• What you should do: Only lines that contain the word "Solo" are to be returned from the data below.

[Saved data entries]
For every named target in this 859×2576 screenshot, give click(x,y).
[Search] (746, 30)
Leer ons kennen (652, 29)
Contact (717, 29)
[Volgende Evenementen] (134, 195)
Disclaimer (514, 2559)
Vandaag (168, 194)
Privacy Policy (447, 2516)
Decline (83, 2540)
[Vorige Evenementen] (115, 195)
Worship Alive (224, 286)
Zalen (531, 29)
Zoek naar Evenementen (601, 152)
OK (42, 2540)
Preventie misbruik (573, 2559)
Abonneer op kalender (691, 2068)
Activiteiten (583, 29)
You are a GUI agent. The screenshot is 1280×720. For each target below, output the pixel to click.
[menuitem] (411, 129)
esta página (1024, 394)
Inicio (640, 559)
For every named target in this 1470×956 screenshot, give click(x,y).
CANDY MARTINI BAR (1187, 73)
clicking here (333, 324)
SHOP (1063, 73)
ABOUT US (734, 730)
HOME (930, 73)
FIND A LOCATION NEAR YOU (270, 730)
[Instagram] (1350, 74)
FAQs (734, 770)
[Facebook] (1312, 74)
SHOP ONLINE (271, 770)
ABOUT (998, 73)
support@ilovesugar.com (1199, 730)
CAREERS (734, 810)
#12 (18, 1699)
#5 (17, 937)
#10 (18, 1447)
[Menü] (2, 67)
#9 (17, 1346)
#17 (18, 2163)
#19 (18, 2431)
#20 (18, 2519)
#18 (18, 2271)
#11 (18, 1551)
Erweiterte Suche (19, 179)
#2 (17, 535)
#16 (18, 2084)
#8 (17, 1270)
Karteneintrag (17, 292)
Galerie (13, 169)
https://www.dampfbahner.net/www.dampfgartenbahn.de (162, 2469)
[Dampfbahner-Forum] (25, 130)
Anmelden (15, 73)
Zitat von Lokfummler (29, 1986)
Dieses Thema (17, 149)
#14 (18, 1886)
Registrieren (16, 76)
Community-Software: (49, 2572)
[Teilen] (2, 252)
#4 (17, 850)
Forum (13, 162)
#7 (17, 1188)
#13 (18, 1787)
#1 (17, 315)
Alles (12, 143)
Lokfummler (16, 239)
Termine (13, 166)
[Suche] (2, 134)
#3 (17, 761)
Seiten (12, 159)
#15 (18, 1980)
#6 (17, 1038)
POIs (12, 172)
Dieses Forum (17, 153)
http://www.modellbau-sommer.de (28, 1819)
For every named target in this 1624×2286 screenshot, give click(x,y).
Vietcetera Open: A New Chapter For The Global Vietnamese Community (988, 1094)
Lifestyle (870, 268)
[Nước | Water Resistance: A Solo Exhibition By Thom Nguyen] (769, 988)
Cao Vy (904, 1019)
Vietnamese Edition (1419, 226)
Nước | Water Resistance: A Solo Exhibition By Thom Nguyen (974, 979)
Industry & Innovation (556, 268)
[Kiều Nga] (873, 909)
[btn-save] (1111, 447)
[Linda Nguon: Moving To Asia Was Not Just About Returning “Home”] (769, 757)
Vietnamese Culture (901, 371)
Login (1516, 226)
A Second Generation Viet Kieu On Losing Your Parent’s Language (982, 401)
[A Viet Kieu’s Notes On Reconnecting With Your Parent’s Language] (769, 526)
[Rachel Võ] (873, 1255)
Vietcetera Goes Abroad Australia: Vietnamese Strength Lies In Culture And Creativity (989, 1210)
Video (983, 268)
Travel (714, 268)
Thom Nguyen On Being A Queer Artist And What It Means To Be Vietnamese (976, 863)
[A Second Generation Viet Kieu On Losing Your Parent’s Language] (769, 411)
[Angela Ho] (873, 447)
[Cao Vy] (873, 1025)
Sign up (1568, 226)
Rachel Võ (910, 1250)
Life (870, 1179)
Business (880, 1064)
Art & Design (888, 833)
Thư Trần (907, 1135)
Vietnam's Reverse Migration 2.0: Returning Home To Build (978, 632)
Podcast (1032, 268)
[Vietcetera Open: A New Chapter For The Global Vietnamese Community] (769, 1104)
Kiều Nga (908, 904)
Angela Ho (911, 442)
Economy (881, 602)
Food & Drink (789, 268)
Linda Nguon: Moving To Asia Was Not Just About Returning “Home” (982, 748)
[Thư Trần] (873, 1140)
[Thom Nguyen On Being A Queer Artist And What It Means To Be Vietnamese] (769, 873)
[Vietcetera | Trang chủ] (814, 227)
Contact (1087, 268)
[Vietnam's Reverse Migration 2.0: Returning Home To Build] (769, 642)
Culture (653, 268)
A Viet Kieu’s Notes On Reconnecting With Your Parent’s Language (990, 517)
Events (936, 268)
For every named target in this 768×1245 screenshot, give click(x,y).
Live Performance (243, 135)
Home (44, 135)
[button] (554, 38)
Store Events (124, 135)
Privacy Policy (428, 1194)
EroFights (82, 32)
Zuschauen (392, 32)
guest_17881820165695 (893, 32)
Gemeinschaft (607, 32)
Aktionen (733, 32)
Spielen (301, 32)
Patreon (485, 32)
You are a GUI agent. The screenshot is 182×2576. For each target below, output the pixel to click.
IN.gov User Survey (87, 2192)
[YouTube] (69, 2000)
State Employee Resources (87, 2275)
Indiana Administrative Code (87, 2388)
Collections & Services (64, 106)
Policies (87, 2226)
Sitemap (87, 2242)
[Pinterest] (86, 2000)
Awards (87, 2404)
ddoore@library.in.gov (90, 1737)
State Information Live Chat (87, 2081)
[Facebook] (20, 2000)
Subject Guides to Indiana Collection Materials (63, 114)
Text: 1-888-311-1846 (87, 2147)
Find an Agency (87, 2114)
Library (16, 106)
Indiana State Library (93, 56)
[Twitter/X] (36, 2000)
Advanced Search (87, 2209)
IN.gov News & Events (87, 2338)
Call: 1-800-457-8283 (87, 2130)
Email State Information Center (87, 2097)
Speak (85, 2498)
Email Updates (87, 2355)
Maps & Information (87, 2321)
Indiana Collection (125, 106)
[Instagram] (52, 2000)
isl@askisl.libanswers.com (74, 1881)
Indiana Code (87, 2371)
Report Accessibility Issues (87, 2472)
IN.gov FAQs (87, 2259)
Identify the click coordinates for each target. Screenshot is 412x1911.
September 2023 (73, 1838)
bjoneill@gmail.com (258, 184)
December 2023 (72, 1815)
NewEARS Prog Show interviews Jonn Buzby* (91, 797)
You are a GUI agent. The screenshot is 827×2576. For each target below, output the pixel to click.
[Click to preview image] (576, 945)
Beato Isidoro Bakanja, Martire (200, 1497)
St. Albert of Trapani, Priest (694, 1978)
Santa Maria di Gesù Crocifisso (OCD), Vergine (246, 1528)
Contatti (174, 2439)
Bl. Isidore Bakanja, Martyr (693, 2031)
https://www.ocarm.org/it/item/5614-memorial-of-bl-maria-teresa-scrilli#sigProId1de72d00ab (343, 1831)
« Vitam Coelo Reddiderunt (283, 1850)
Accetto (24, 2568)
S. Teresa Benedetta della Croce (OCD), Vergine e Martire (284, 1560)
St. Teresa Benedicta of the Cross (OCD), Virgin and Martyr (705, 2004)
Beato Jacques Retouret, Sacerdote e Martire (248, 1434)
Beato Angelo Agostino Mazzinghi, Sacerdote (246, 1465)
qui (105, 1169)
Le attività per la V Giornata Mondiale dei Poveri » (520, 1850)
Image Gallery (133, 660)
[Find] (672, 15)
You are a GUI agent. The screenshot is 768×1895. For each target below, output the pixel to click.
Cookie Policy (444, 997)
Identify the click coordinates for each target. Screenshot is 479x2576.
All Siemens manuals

• Written solution:
[Nước | Water Resistance: A Solo Exhibition By Thom Nguyen] (769, 988)
Nước | Water Resistance: A Solo Exhibition By Thom Nguyen (974, 979)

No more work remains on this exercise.